Women! If there is stuff like that in the house I will eat it!

You tried a foam roller for breaking down fibres a bit for the jabs?


----------



## Clubber Lang (Nov 4, 2009)

tonyc74 said:


> Women! If there is stuff like that in the house I will eat it!
> 
> You tried a foam roller for breaking down fibres a bit for the jabs?


just tried the chocolate muffin, had half of it and gave in. Weighed 200grams on my scales lol. 200grams of pure sugar. Binned the remaining cakes lol. Why she bought them I don't know ha.

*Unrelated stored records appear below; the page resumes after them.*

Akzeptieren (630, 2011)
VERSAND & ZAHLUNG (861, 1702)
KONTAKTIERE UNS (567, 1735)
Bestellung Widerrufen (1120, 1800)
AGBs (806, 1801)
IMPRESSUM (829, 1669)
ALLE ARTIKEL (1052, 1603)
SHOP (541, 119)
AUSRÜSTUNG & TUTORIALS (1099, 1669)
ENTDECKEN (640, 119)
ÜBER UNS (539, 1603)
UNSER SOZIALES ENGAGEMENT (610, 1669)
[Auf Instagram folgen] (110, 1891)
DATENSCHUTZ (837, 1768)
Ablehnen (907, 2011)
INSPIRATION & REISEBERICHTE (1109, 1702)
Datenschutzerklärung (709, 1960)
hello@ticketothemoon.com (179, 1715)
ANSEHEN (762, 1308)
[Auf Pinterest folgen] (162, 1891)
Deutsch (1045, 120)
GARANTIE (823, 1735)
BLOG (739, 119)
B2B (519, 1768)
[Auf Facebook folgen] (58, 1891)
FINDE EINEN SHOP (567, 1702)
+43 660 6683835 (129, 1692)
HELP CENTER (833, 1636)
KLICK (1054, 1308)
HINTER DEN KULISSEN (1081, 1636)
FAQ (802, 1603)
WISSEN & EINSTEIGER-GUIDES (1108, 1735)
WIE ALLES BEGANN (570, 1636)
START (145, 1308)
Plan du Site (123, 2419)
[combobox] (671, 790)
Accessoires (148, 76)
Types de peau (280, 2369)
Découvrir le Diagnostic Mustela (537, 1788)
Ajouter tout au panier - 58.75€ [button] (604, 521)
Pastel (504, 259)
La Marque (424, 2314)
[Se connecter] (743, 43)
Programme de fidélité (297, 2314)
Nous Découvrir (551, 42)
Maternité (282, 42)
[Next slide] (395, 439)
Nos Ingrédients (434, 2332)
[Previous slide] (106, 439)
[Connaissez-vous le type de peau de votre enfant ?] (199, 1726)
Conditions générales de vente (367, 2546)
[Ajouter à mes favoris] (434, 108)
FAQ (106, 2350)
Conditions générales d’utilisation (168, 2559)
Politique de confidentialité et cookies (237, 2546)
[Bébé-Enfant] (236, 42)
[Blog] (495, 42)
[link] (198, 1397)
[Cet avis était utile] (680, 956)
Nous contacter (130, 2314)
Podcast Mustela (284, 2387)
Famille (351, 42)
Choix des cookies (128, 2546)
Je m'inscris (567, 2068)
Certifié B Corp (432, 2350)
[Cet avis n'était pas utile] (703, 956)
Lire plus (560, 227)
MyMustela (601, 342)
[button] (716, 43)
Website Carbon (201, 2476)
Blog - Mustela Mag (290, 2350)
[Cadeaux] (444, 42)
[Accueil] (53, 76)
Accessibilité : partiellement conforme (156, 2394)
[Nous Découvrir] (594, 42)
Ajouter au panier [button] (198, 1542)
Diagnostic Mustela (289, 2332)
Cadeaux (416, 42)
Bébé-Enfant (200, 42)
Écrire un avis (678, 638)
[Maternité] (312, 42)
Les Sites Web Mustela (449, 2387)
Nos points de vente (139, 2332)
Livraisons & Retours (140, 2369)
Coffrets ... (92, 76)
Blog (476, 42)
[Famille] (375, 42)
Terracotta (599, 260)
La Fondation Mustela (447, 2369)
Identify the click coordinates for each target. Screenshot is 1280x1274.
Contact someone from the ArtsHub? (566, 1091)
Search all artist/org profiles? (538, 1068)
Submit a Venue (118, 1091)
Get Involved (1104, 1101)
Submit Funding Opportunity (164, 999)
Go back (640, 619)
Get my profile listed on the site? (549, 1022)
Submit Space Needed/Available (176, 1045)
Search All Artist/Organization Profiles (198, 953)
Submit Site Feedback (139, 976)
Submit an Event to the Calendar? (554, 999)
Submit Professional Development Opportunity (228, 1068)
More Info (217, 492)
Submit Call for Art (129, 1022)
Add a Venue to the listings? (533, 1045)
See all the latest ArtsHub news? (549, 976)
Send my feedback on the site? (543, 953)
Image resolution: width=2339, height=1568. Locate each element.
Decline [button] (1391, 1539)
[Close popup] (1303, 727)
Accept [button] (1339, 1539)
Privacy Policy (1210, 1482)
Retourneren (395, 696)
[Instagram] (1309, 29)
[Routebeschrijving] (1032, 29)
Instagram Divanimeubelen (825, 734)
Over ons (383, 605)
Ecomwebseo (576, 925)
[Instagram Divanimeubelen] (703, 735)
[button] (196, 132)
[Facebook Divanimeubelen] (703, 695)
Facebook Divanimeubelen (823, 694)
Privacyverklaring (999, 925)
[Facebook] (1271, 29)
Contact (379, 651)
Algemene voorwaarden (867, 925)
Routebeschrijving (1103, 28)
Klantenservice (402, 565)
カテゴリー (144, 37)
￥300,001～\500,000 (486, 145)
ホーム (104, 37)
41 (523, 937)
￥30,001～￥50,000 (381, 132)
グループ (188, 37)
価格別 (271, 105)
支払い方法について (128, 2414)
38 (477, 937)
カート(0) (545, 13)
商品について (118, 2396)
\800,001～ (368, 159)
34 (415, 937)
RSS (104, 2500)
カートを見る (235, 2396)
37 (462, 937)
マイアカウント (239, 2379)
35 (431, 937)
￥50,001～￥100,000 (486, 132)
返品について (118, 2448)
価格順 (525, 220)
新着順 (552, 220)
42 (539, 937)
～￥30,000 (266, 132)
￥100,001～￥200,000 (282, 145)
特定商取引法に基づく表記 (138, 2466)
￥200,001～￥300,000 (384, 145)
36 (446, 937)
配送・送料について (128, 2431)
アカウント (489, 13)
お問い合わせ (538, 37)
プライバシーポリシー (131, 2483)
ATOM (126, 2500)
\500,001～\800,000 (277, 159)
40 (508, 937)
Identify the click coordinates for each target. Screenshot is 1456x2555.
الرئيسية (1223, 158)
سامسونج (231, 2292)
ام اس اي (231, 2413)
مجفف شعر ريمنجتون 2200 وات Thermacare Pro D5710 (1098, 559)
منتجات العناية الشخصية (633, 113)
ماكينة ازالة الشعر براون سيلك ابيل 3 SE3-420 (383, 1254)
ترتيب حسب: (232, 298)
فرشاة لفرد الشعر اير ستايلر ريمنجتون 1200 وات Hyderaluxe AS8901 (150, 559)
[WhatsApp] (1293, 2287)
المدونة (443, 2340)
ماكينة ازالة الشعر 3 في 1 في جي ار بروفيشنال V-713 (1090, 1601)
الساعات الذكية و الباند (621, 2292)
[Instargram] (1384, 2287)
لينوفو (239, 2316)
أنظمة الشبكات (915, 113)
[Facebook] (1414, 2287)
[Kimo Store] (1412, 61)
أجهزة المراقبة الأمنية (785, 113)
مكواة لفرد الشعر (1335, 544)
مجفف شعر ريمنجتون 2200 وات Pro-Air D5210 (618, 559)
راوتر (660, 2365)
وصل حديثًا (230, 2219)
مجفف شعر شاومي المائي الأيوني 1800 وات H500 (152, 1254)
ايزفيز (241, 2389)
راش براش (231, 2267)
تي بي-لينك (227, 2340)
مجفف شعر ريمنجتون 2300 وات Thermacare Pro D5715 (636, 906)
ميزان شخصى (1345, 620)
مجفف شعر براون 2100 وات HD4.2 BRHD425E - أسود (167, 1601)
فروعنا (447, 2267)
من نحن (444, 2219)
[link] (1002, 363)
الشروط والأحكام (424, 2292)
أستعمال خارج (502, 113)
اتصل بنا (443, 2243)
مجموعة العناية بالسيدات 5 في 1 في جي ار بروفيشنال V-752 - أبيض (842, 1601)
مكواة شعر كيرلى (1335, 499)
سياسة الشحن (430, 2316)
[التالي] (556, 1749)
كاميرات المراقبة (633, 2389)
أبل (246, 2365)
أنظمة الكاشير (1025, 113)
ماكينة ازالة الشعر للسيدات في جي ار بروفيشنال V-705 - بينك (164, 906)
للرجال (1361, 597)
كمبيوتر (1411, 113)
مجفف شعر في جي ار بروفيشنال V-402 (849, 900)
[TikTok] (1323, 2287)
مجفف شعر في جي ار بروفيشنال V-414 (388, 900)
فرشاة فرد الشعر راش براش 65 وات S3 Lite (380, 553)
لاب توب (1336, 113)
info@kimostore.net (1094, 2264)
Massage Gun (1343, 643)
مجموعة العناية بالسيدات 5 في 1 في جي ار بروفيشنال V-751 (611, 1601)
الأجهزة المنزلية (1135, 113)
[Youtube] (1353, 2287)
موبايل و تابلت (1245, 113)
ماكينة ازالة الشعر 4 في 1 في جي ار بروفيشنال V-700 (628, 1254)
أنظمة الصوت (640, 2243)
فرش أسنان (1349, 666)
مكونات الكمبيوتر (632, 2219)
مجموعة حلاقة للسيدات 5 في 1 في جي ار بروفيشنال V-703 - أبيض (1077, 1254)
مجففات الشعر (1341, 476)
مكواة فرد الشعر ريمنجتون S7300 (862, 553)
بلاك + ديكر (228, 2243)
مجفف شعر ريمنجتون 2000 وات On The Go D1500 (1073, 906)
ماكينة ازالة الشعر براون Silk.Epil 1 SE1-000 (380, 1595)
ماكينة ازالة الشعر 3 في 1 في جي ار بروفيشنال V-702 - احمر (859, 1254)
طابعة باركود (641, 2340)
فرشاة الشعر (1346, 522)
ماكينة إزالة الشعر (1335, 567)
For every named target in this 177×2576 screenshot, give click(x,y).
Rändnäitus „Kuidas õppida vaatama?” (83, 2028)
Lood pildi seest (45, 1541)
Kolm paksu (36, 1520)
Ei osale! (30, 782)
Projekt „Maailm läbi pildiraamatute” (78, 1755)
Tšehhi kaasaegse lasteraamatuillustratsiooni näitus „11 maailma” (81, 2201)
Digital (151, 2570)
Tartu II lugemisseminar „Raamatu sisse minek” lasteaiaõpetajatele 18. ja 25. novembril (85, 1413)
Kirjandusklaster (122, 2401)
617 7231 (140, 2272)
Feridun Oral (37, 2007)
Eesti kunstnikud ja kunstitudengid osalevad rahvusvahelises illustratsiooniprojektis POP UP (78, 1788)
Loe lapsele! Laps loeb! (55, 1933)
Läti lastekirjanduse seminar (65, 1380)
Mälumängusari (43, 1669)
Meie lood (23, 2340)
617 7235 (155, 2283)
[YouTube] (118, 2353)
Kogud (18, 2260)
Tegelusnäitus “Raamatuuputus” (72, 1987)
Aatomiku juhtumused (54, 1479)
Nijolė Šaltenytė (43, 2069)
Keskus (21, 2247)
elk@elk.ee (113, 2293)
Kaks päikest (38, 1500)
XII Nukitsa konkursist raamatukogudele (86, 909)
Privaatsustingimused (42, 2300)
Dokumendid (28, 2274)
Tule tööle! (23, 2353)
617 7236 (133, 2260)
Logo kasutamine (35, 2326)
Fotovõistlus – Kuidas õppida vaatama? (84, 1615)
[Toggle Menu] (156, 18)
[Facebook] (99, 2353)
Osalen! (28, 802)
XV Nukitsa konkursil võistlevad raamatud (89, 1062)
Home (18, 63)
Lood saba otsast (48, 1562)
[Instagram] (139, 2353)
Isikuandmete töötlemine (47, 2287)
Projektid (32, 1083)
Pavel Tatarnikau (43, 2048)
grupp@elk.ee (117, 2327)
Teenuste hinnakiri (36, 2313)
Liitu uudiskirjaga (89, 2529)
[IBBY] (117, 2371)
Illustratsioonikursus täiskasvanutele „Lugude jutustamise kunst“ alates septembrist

what type of foam roller bud?

also, weighed myself today, dropped down to 16.8 from 16.11 last Friday. Probably cus I was in bed all day sunday hanging and only had 2x protein shakes all day ha.


----------



## Goodfella (Jul 11, 2012)

This is the rumble roller you want.... if you fancy crying :lol:


----------



## Clubber Lang (Nov 4, 2009)

Goodfella said:


> View attachment 133605
> 
> 
> This is the rumble roller you want.... if you fancy crying :lol:


WTF is that?! lol


----------



## Clubber Lang (Nov 4, 2009)

Vit-C is def doing something. Been on for 2 days now at 8g ED, 5g pre-bed and 3g over the day. Sure its sucked some water out, look leaner in the mirror in the mornings lol

love handles have def reduced too. Noticed them today. Been using 2iu ED in each side pre-bed for about a week now.

still feel drained, think the lack of carbs is really taking its toll.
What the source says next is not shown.